Once you have read the entries below, give them all again without any difference.
=== Section Start ===
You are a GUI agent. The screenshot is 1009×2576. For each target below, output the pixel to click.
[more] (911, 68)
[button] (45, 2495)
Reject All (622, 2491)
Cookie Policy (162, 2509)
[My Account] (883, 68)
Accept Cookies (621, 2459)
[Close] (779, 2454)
=== Section End ===
** Result below **
You are a GUI agent. The screenshot is 1009×2576. For each target below, output the pixel to click.
[more] (911, 68)
[button] (45, 2495)
Reject All (622, 2491)
Cookie Policy (162, 2509)
[My Account] (883, 68)
Accept Cookies (621, 2459)
[Close] (779, 2454)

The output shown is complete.